Small potatoes? Perhaps. It's certainly far from the perceived glamor and danger of eyeball-to-eyeball brinkmanship between great powers. But this week, in my Princeton course on Politics and Public Policy, we read political science articles on the critical role of civil society groups in preventing violence and sustaining vibrant democratic politics, particularly those that cross ethnic communities. More broadly, transnational partnerships and initiatives such as those listed above gradually weave social webs that do not erase borders but overlay them, building trust, resilience, and capacity. And anyone with energy and ideas can participate; local, state and national governments can facilitate and help connect different initiatives in ways that make it possible to develop synergies, distill best practices, and creates templates for others to follow.
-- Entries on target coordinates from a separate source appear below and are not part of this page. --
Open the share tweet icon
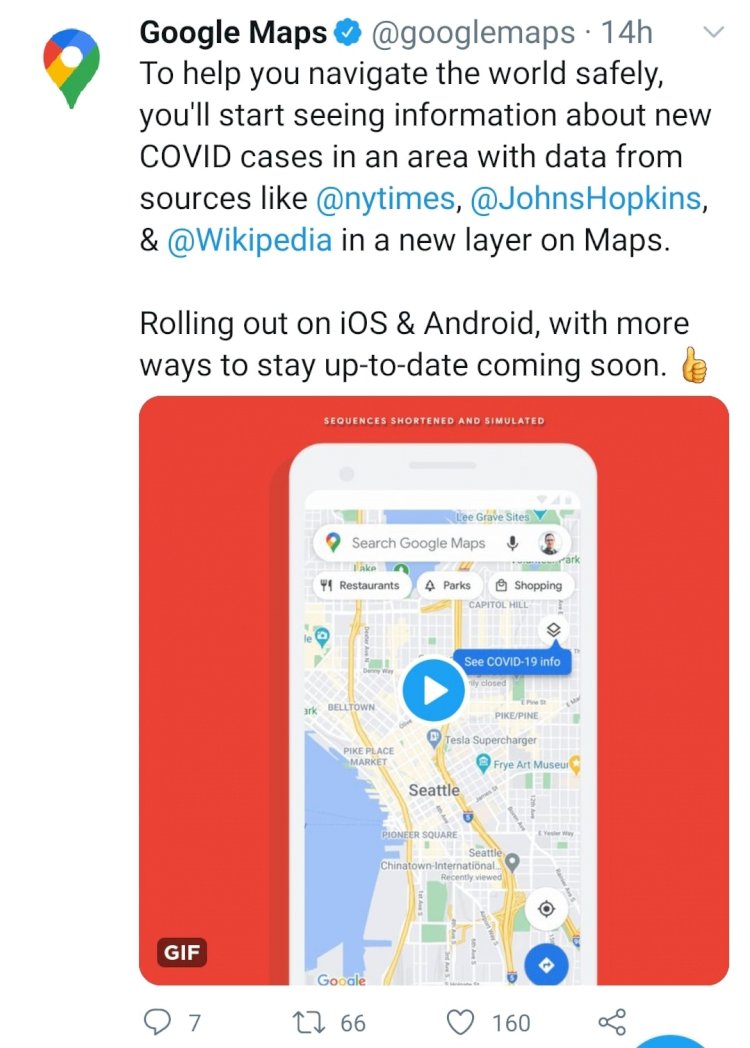The image size is (750, 1048). tap(612, 1022)
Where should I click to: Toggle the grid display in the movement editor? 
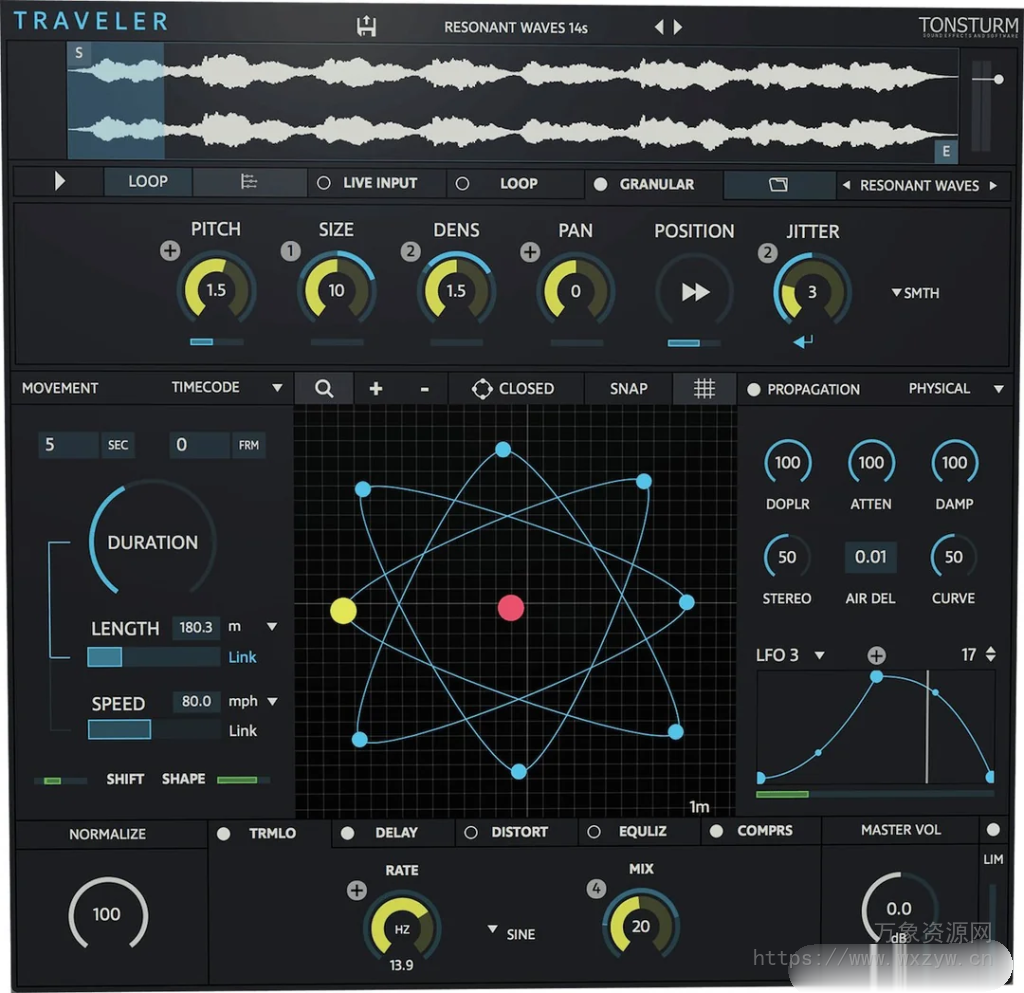[704, 388]
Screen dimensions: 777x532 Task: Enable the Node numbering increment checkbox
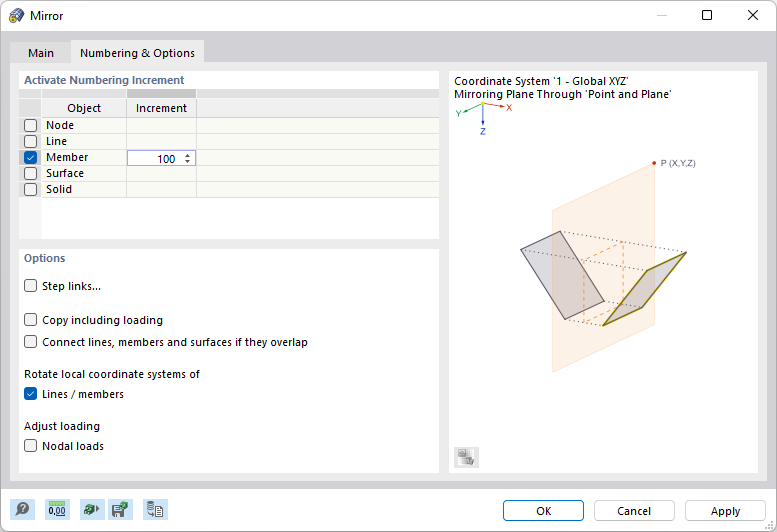click(31, 126)
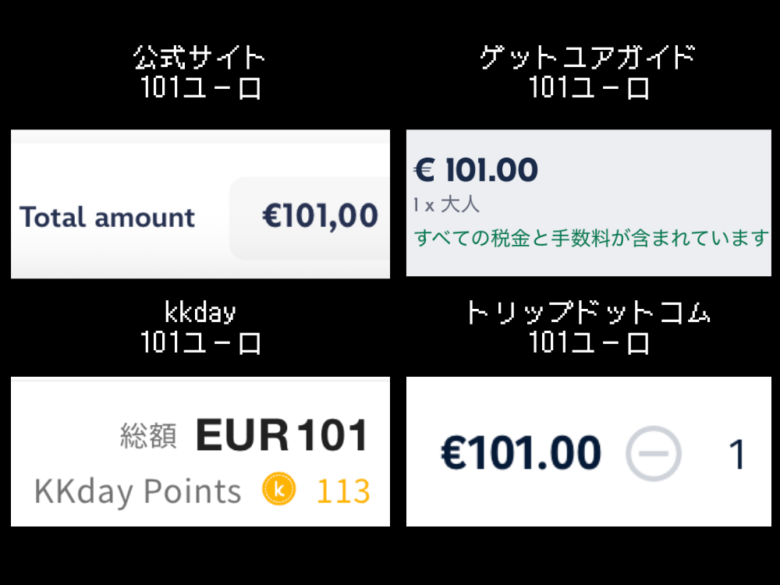Click the quantity number 1

click(737, 454)
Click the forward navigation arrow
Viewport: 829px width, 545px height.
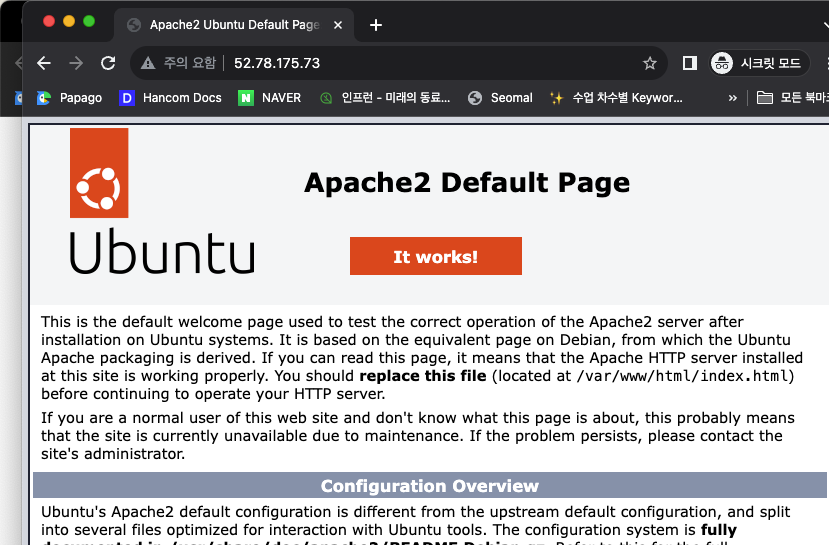tap(76, 63)
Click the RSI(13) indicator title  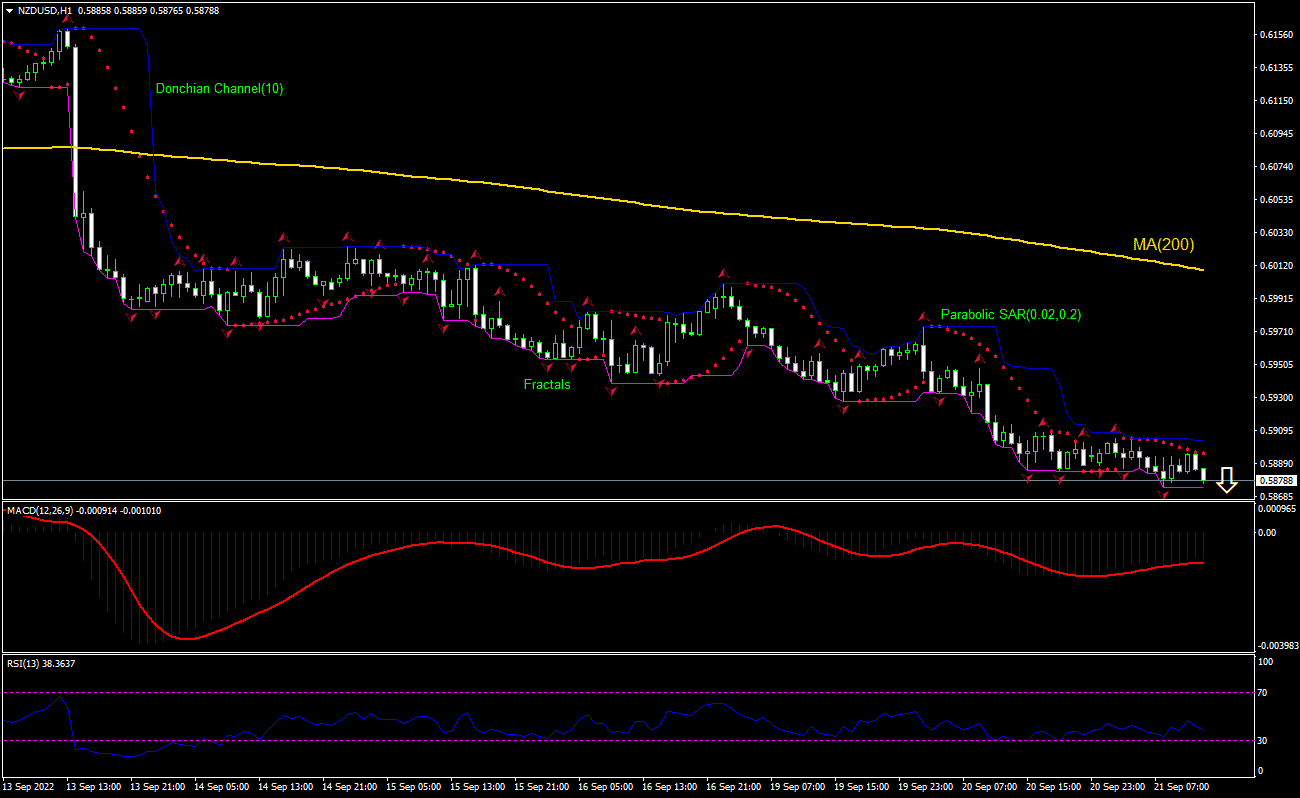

It's government not as negotiator, funder, or imposer, but as enabler, facilitator, connector. We don't know exactly how or when we will need all these connections and relationships, but in a rapidly changing world of complex systems in which small shifts can produce very big consequences and we need to mobilize every asset we have, they put money in the foreign policy bank. In that sense, the U.S.-Mexican border is a tangible example of the foreign policy frontier.